** begin **
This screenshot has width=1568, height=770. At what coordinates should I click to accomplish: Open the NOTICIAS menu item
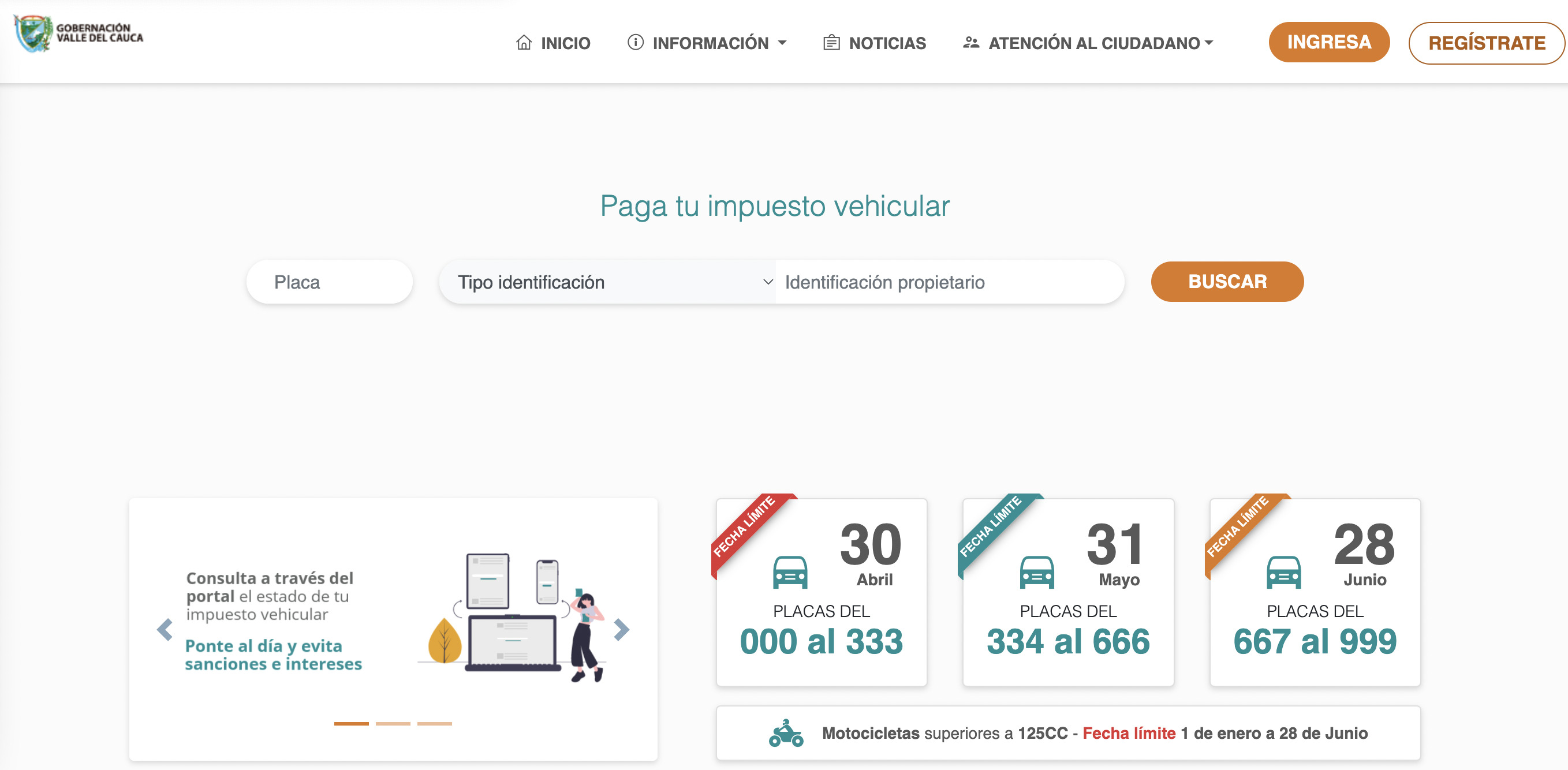[x=887, y=43]
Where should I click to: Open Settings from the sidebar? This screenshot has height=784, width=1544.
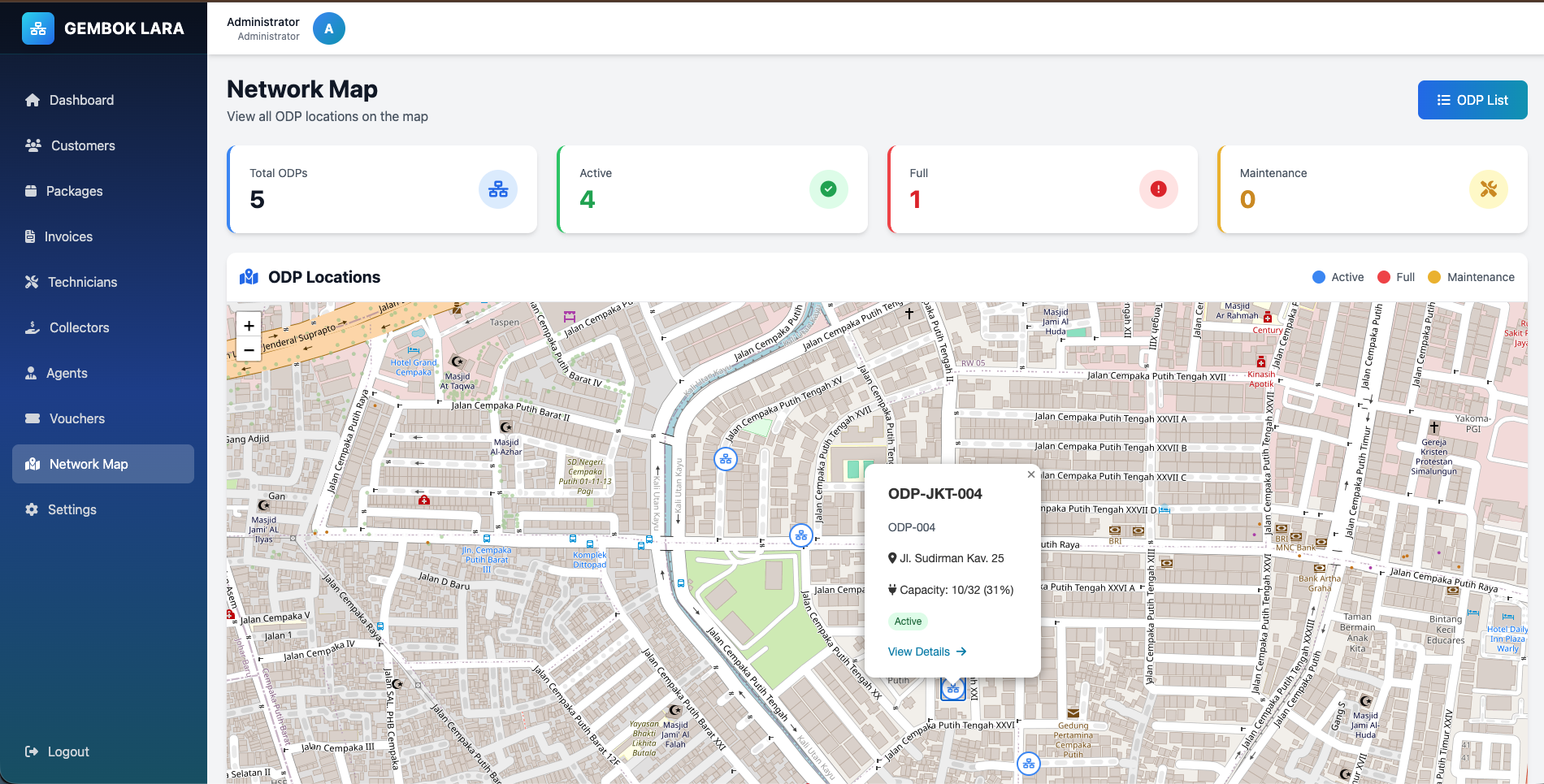(72, 509)
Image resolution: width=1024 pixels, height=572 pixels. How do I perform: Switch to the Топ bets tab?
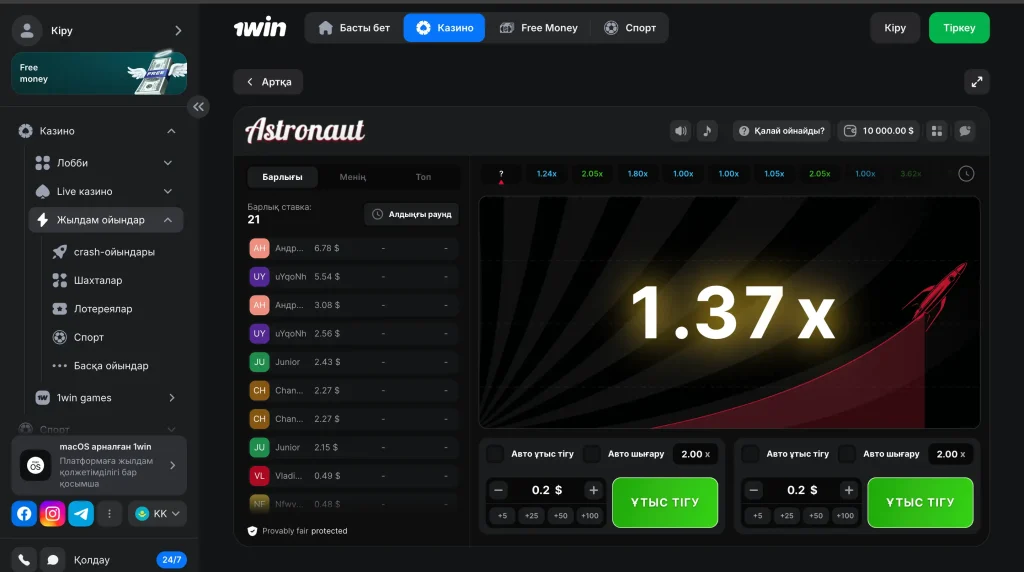(x=423, y=177)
** end **
§ **Task instructions**
Rewrite the data above, replacing every instance of "screenshot" with "capture" and keeping everything else the same. Leave out the pictures.

§ **Complete answer**
This capture has width=1568, height=770. At what coordinates should I click to accomplish: Open the NOTICIAS menu item
[x=887, y=43]
Where should I click to: Open Settings from the sidebar? This capture has height=784, width=1544.
(72, 509)
Image resolution: width=1024 pixels, height=572 pixels. How do I perform: Switch to the Топ bets tab?
(x=423, y=177)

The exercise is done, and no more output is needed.